**Document extract:**
** BEGIN **

The Listener xDS resource uses default_filter_chain as the main filter chain. Patching the wrong path silently creates a broken entry (missing @type) and the policy ends up PROGRAMMED: False with an unmarshal error. The correct path is:

/default_filter_chain/filters/0/typed_config/http_filters/0

ratelimit Container: Distroless Image🔗

envoyproxy/ratelimit:master uses a distroless base image — no shell, no package manager. The OCI manifest has no ENTRYPOINT or CMD, so the deployment must specify it explicitly:

containers:
  - name: ratelimit
    image: envoyproxy/ratelimit:master
    command: ["/bin/ratelimit"]

Without command, the pod crashes immediately with no command specified.

** END **

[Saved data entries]
** BEGIN **

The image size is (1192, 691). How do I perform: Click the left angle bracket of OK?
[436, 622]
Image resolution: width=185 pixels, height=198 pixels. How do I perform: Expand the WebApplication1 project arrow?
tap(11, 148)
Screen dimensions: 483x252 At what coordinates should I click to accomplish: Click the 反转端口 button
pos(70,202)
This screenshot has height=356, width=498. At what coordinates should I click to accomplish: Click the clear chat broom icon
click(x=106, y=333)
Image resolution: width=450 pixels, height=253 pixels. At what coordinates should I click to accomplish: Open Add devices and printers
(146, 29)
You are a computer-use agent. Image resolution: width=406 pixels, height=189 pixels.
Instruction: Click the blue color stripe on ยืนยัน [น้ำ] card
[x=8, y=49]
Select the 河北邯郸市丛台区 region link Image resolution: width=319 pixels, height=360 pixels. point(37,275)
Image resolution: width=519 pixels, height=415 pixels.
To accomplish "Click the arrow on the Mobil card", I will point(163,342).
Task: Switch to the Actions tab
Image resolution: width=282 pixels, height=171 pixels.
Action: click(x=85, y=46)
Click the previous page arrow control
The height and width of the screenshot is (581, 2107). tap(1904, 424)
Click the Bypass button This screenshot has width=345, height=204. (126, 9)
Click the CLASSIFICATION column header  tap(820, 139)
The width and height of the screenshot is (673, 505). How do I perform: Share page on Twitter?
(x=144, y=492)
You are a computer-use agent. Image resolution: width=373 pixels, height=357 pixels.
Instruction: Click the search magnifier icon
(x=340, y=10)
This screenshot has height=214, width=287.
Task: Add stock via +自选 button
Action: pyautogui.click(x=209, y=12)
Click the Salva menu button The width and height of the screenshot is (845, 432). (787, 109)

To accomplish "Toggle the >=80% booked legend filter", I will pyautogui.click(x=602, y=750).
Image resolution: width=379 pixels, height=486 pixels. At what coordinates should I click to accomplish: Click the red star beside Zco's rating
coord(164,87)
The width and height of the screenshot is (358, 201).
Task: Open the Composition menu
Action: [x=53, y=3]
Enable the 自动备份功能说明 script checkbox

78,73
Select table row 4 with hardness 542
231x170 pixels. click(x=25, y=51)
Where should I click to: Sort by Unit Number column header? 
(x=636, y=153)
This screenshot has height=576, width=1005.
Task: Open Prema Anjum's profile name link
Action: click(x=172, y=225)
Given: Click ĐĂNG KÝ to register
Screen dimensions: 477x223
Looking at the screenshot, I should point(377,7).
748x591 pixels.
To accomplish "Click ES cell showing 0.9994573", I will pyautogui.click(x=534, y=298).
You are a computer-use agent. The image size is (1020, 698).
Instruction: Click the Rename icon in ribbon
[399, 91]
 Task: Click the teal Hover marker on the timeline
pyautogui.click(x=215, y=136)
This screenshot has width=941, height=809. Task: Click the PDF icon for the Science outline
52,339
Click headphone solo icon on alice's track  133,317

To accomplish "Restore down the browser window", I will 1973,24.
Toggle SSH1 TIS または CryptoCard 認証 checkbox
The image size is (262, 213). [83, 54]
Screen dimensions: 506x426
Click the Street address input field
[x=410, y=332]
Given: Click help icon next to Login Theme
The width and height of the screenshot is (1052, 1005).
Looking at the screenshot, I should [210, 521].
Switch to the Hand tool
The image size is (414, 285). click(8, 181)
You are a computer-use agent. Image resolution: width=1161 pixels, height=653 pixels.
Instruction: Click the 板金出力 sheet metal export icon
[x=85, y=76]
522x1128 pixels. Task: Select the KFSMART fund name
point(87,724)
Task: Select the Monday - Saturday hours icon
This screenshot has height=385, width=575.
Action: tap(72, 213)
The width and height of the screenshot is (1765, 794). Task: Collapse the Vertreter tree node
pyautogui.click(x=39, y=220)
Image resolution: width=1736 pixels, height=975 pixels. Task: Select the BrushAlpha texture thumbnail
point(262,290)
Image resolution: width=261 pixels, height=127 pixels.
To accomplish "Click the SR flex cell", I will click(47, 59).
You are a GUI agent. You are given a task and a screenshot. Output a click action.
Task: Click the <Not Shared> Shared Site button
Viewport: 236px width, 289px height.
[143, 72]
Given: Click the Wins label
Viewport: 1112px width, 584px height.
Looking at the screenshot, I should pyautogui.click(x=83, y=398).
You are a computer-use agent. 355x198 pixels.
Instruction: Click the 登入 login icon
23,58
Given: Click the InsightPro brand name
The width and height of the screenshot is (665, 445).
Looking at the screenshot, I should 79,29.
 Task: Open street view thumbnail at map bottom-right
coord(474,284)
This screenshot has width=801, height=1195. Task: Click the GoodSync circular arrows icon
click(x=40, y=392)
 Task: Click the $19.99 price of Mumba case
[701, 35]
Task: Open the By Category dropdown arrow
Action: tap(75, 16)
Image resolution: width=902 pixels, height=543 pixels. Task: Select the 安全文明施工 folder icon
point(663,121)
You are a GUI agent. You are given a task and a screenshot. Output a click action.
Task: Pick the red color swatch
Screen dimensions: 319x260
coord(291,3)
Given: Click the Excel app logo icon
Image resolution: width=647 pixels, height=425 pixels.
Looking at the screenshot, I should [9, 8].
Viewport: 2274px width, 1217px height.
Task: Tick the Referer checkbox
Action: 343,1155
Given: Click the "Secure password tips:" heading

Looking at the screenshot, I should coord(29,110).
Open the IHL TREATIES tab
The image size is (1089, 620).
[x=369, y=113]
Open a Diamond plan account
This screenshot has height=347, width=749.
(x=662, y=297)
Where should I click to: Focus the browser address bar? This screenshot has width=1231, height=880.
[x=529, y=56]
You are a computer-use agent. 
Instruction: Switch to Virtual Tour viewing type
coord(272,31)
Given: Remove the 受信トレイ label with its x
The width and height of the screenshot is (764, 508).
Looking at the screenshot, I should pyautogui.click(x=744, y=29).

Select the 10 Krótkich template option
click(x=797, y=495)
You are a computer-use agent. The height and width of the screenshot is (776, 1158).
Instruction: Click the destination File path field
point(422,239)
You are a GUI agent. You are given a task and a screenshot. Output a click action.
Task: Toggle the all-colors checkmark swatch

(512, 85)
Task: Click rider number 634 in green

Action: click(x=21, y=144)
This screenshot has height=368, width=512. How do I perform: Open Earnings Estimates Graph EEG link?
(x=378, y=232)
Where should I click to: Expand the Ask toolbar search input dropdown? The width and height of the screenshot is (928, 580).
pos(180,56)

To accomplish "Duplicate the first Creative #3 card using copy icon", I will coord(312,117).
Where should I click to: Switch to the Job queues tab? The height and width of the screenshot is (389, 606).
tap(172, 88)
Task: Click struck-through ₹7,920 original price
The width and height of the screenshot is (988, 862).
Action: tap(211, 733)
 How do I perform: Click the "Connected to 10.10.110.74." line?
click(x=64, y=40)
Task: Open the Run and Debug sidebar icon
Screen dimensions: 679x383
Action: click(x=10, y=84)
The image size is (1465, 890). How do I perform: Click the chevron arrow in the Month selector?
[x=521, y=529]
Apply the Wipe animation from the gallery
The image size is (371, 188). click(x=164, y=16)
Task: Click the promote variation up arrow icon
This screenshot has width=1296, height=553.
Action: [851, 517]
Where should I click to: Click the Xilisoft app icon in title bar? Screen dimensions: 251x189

** END **

**Tasks to perform:**
[1] Answer these questions from the configuration excerpt:
(a) Which field does the Listener xDS resource use as its main filter chain?
(b) What does the broken entry lack when the wrong path is patched?
(c) What command value must the deployment specify for the ratelimit container?
[2] Reproduce the stretch of the configuration excerpt from "ratelimit Container: Distroless" through "no command specified.".
Use only the configuration excerpt when responding.

**Task results:**
[1]
(a) default_filter_chain
(b) @type
(c) ["/bin/ratelimit"]

[2]
ratelimit Container: Distroless Image🔗

envoyproxy/ratelimit:master uses a distroless base image — no shell, no package manager. The OCI manifest has no ENTRYPOINT or CMD, so the deployment must specify it explicitly:

containers:
  - name: ratelimit
    image: envoyproxy/ratelimit:master
    command: ["/bin/ratelimit"]

Without command, the pod crashes immediately with no command specified.